Get a large glass or ceramic bowl and lightly coat the whole inside with some Olive Oil. Place the dough in the bowl and move it around so it gets coated completely with olive oil. If you need it, add a bit more olive oil.

Cover the bowl with plastic wrap, and leave the dough to rise for one hour, in a draft-space. Usually somewhere on the kitchen counter is fine.

After one hour to 1 hour & 15 minutes, your dough should have risen to double its original size. The dough is ready ro roll out and make pizza.

PIZZA TOPPING :

A jar of Italian Passata di Pomodoro (Tomato Sauce)
Olive Oil
Sea Salt
½ pound whole milk Mozzarella Cheese (Polly-O)
¼ cup grated Pecorino Cheese
8 Basil Leaves, torn by hand

Note : Passata di Pomodro is puree of Italian Tomatoes, aka Tomato Sauce. I recommend getting a good quality Italian product like, Mutti, or anything labeled San Marzano for best results.

MAKING THE PIZZA

You will need a half sheet pan (16.5” x 11.5” ) to make the Pizza.

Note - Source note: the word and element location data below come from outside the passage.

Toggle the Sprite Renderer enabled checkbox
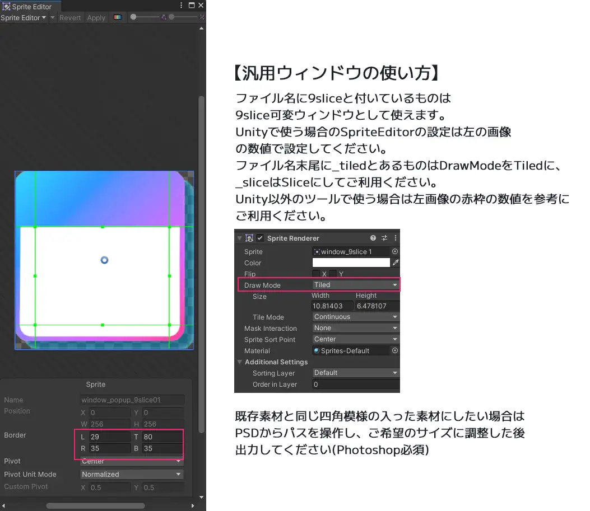The width and height of the screenshot is (590, 511). (x=259, y=238)
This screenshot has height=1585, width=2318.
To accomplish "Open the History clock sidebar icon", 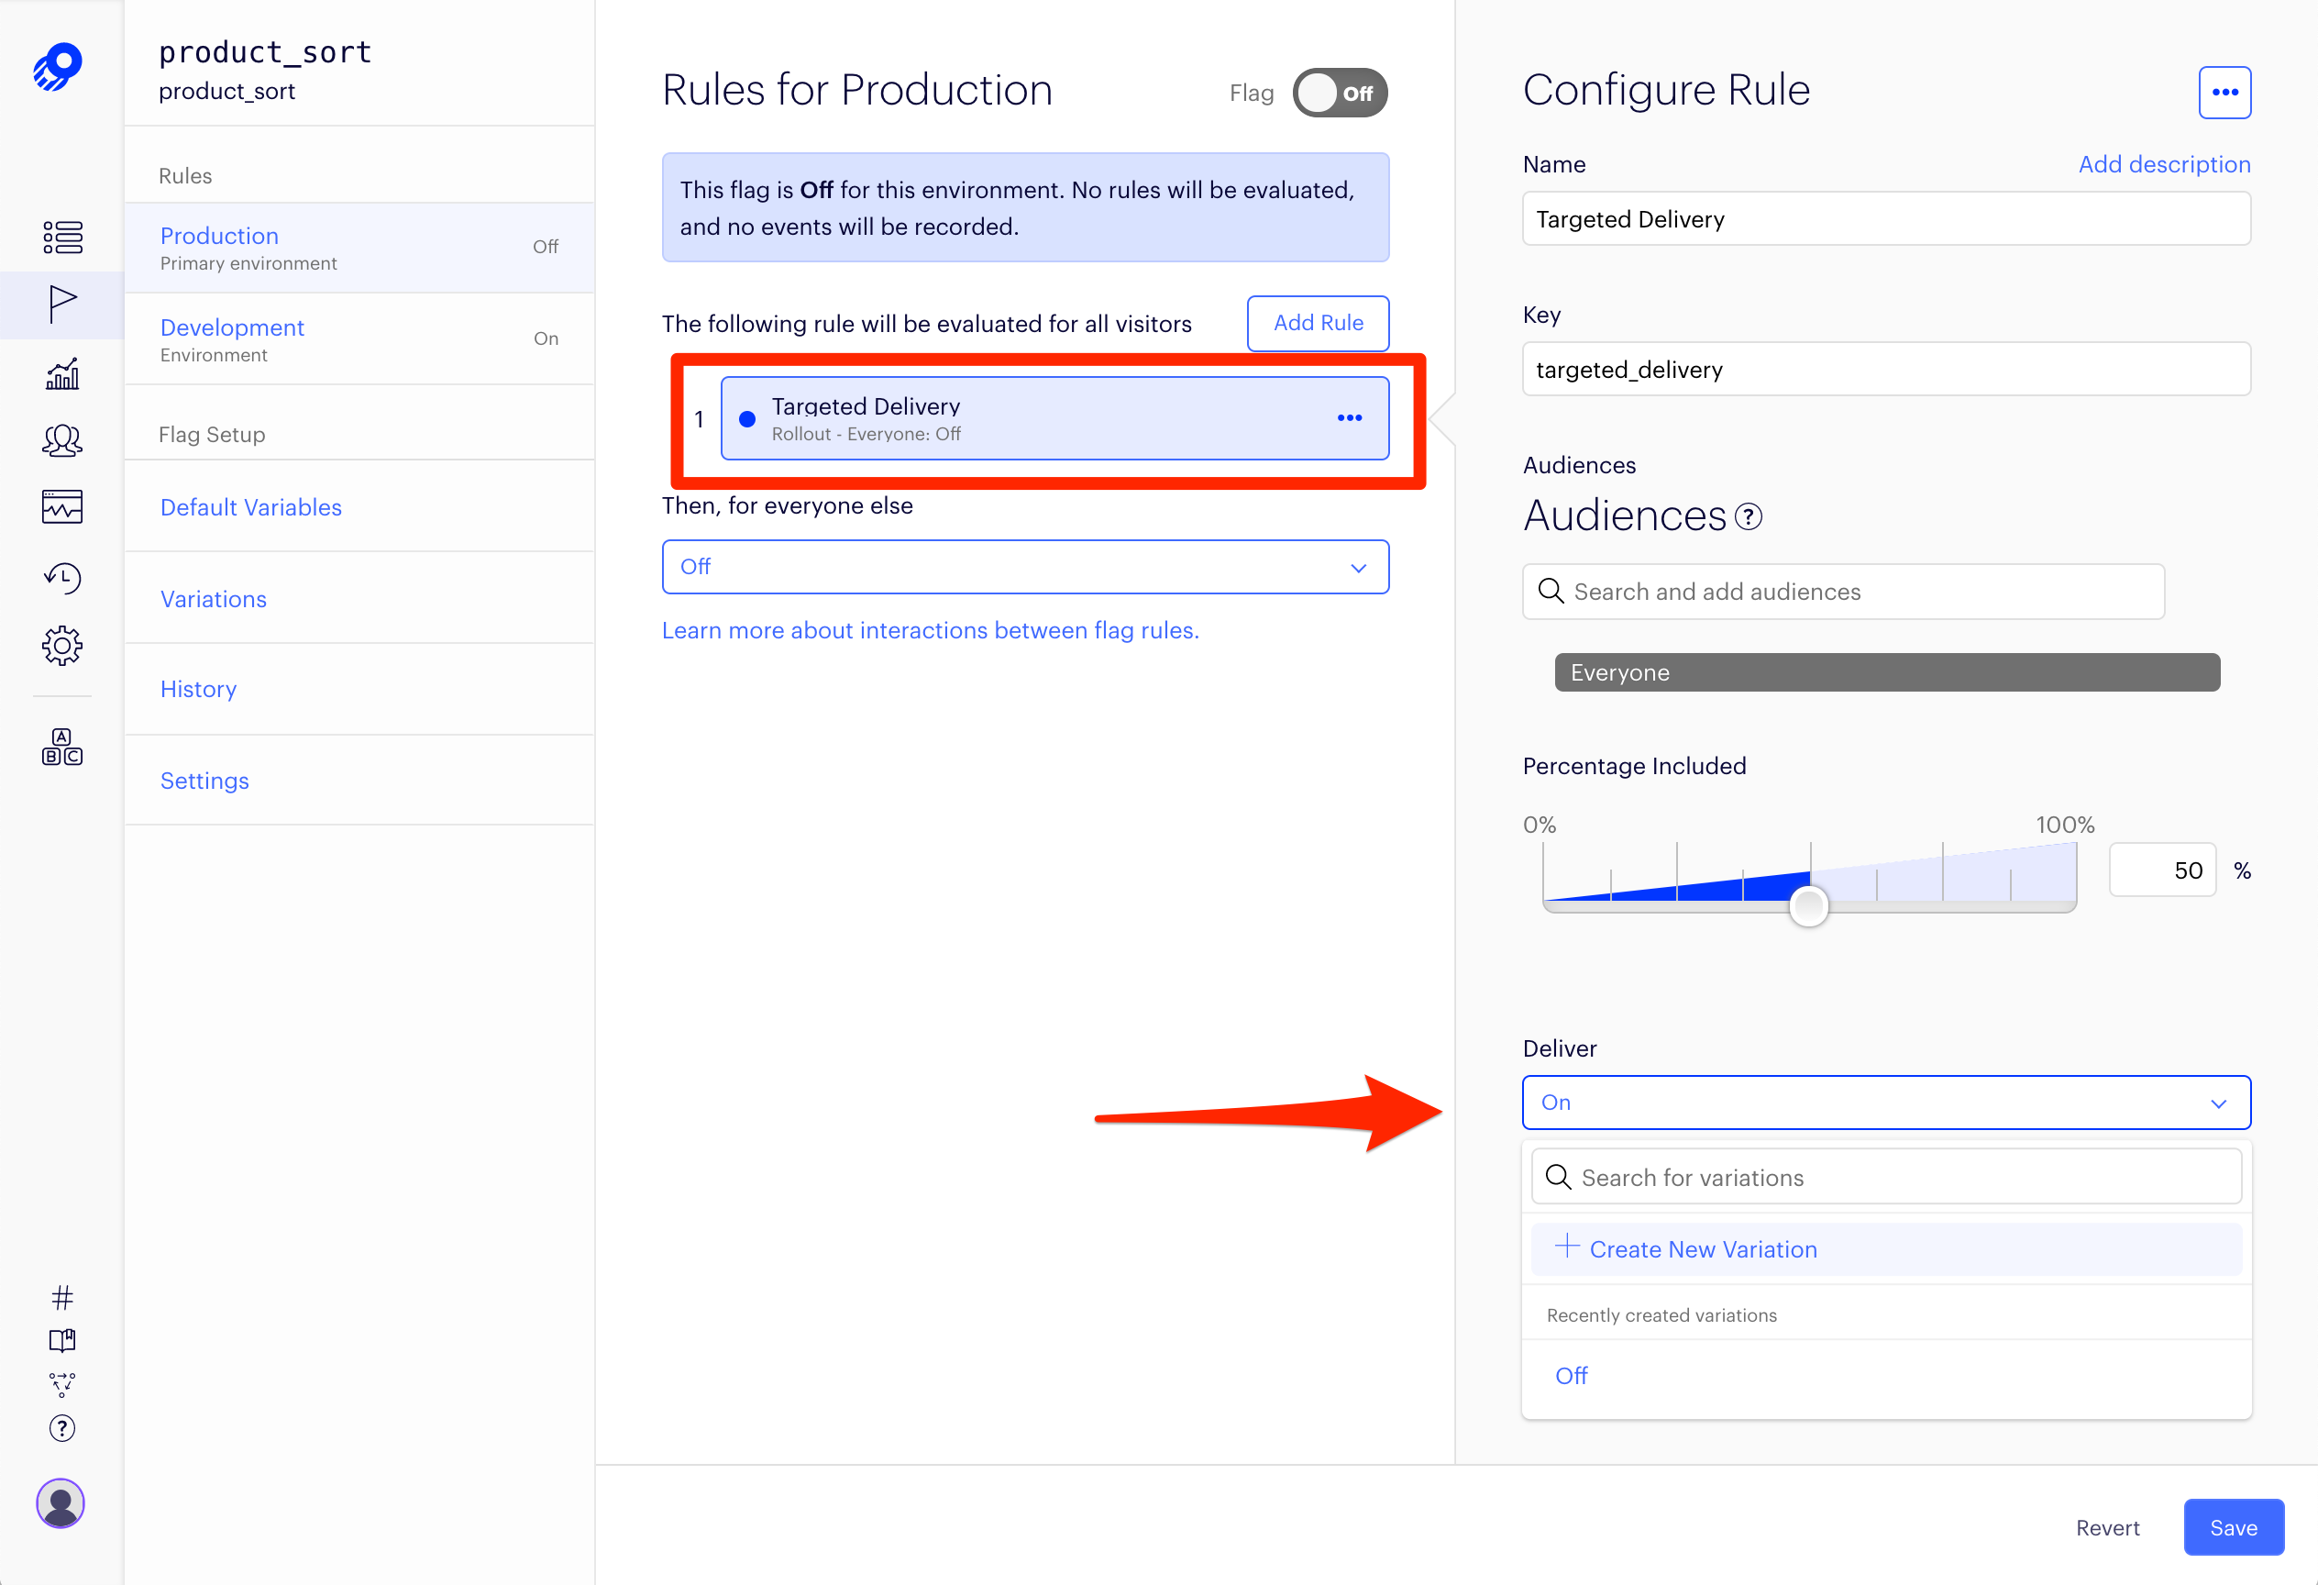I will (x=62, y=578).
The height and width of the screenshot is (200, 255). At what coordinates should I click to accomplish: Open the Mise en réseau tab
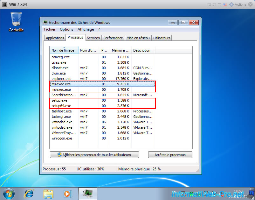click(x=138, y=38)
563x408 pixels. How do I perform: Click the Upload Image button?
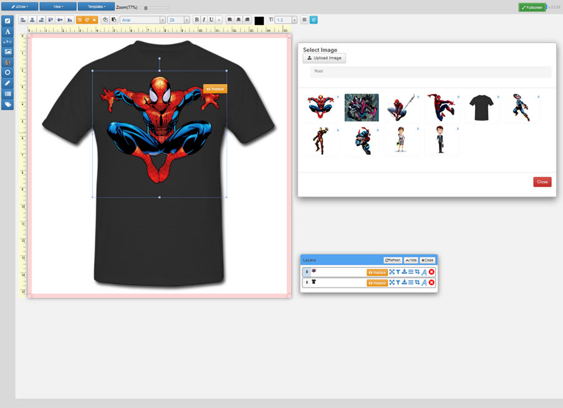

Turn your oven on to 400 degrees.

Place 2 tablespoons of Olive Oil in the sheet-pan, and spread with your fingers so the whole bottom surface of the pan has a thin coat of oil.
Remove your dough from the bowl and place it in the center of the sheet-pan. Pussh the dough down with your hand, and push and stretch the dough until it forms into the size of the pan, and is completely covering the bottom of the pan.

Cover with plastic wrap and let the dough rest inside the pan for 10 minutes.

Take a spoon and spread enough of the tomato passata (tomato sauce) over most of the pizza dough, leaving a half inch around all sides without tomato, as a border that pizzas always have. 

Drizzle a couple tablespoons of Olive Oil over the pizza. Sprinkle a little Salt over the whole pizza. 

Sprinkel the grated Pecorino Romano Cheese evenly over the whole pizza. 

Evenly spread all the torn Basil over the pizza. 

Then evnenly spread shredded mozzarella evenly over the pie. Don’t over do it with the cheese. There should be spots where ther is just tomato and no cheese over it. You don’t want the cheese to completely cover the pied or it will be out of balance.

Place the Pizza in the oven and bake for about 16 to 20 minutes, until the crust looks nicely browned. Serve and enjoy.

Note : Naturally you can add other toppings to this basic tomato pizza, such as Pepperoni, Sausage, or Mushrooms, whatever you like.

You can make tasty basic focaccia by not adding the tomato and cheese as the toppings on the dough. Instead, add a little more olive oil, some extra Kosher or Sea Salt sprinkled on top. Then add some chopped fresh Rosemary on top, throw it in the oven and bake, and you’ll have some tasty Rosemary Foccacia.